Selon ce dernier, la Russie veut tout mettre en œuvre pour contrôler le système ukrainien de transport gazier. Il a rappelé les propos du PDG de Gazprom, Alexeï Miller, du 29 novembre : l'Ukraine a besoin de modifier sa législation et d'autoriser la privatisation des gazoducs. Le géant gazier russe souhaite également obtenir un accès au marché gazier ukrainien et à la production nationale.

« Le gouvernement ukrainien actuel est confronté à des problèmes plus urgents et connaît des difficultés à combler les déficits financiers pour boucler l’année », selon Oleksii Leschenko.

La fièvre acheteuse

L'analyste a rappelé que la Russie investissait de façon massive en Ukraine. Selon des informations dévoilées dans les médias, le gouvernement ukrainien a décidé de vendre des entreprises publiques stratégiques, dont certaines proviennent du complexe militaro-industriel national.

Le 2 décembre, le vice-premier ministre ukrainien, Yuri Boyko, a organisé une tournée pour son homologue russe, Dmitri Rogozine. But de la manœuvre : présenter à l’investisseur potentiel russe des entreprises ukrainiennes stratégiques à Nikolaïev, à Dnepropetrovsk et à Kiev.

L'analyste de l'Institut Gorshenin estime que l'adhésion de l'Ukraine à la Communauté de l'énergie (CE) n'a pas dissuadé la Russie de vouloir s'emparer du contrôle des gazoducs ukrainiens. L'ex-satellite soviétique est membre de la CE depuis février 2011, alors que la Russie tente d'accaparer des gazoducs ukrainiens depuis la fin des années 1990.

« Le président ukrainien, Viktor Ianoukovitch, déclare que l'adhésion de l'Ukraine [à la Communauté de l'énergie] perdait son sens étant donné que cinq pays européens ont signé l'accord pour la construction du projet de gazoduc South Stream. Mais d'un autre côté, la sortie de la Communauté de l'énergie libérerait l'Ukraine de nombreuses obligations, la rendant d’autant plus vulnérable aux attaques russes », selon Oleksii Leschenko.

Les politiques européennes sur l'énergie exaspèrent les autorités ukrainiennes, notamment le projet de gazoduc de Gazprom avec l’UE, South Stream. La Bulgarie, la Hongrie, la Slovénie et l'Italie ont en effet donné carte blanche pour l’acheminement du gaz vers l'UE et les Balkans occidentaux sans passer par l’Ukraine.

M. Leschenko a également minimisé l'importance des flux gaziers inversés de l'Europe occidentale vers l'Ukraine.

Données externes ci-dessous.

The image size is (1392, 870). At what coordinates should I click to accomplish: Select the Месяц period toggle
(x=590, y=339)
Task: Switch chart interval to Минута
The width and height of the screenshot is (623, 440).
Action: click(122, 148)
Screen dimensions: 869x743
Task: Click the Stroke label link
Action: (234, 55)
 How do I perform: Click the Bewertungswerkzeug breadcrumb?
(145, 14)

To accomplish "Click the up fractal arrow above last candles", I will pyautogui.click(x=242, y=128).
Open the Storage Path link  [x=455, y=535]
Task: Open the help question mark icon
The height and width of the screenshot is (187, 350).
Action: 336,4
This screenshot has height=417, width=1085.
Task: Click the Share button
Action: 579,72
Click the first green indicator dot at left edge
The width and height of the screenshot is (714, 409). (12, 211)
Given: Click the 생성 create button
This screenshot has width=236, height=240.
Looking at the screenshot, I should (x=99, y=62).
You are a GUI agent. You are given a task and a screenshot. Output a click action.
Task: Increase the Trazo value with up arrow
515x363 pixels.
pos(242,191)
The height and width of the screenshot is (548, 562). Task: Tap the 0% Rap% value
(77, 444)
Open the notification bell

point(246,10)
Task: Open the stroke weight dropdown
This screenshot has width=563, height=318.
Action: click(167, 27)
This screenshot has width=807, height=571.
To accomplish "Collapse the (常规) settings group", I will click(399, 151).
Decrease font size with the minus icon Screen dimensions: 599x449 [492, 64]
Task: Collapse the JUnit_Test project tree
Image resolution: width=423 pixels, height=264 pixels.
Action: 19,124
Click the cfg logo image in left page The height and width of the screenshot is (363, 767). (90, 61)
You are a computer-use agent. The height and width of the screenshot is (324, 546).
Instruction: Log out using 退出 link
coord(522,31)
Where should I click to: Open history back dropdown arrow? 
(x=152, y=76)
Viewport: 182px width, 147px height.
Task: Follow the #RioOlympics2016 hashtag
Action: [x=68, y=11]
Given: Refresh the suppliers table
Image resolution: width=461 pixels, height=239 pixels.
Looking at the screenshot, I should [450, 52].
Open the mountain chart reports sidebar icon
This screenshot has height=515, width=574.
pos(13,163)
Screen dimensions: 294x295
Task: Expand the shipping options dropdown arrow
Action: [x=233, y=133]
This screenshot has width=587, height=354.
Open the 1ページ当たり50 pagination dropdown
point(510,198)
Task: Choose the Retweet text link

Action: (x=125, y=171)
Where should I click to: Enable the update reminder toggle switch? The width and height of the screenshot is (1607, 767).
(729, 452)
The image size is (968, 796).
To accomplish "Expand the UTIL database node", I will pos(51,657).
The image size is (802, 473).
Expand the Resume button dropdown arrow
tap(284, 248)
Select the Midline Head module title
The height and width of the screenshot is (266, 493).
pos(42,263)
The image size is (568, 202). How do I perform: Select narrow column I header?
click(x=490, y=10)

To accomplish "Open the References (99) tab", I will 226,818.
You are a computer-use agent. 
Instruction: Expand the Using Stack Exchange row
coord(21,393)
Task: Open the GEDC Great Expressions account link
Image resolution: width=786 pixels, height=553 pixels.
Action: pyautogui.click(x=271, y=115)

« Sans le gaz russe, l'Ukraine n'a pas suffisamment d'approvisionnement de gaz en vue de répondre à cette demande. Le pays importe toujours 60 % du gaz consommé de la Russie, soit 32 milliards de mètres cubes par an (mmc/an) », a-t-il constaté.

Il a ajouté que les volumes de gaz importés dans le sens inverse oscillaient entre 2 et 3 mmc/an et leur production nationale s’élevait à 21 mmc/an.

« Un terminal pour gaz naturel liquéfié verra le jour d'ici seulement 3 et 5 ans et la production de gaz de schiste est depuis longtemps en ligne de mire. Dans les 5 à 10 prochaines années, l'Ukraine dépendra donc fortement du gaz naturel russe », conclut l'expert

Le 31 décembre 2008, la Russie a suspendu l'approvisionnement de gaz à l'Ukraine en raison d'un litige de paiement. Selon Moscou, Kiev volait le gaz naturel destiné à l'Europe à ses propres fins. L'Ukraine a nié les accusations, mais a indiqué qu'elle avait besoin de « gaz technique » afin de mettre ses gazoducs sous pression et d'assurer le transit gazier.

Le 6 janvier, la Bulgarie, la Croatie, la Grèce, la Macédoine, la Roumanie et la Serbie ont subi une interruption de leur approvisionnement. Plusieurs pays, dont la Bulgarie, ne disposaient pas des réserves suffisantes pour compenser la coupure d'approvisionnement.

En raison du conflit, l'Europe s'est retrouvée sans gaz transitant par l'Ukraine. L'UE a alors convenu d'envoyer des observateurs pour surveiller l'approvisionnement en gaz vers l'Europe.

Lors d'un sommet à Moscou le 17 janvier 2009, le président russe, Vladimir Poutine, et son homologue ukrainienne, Ioulia Timochenko, avaient conclu un accord. Selon leurs dires, la crise était terminée. L'UE a réagi avec prudence.

Le 20 janvier, l'Europe recevait à nouveau du gaz. Le président de la Commission européenne, José Manuel Barroso, a salué la reprise des livraisons, à la suite de l'impasse de deux semaines privant des millions d'Européens de l'Est de chauffage en plein hiver. Il a également prévenu qu'il fallait tirer des leçons à long terme de cet évènement.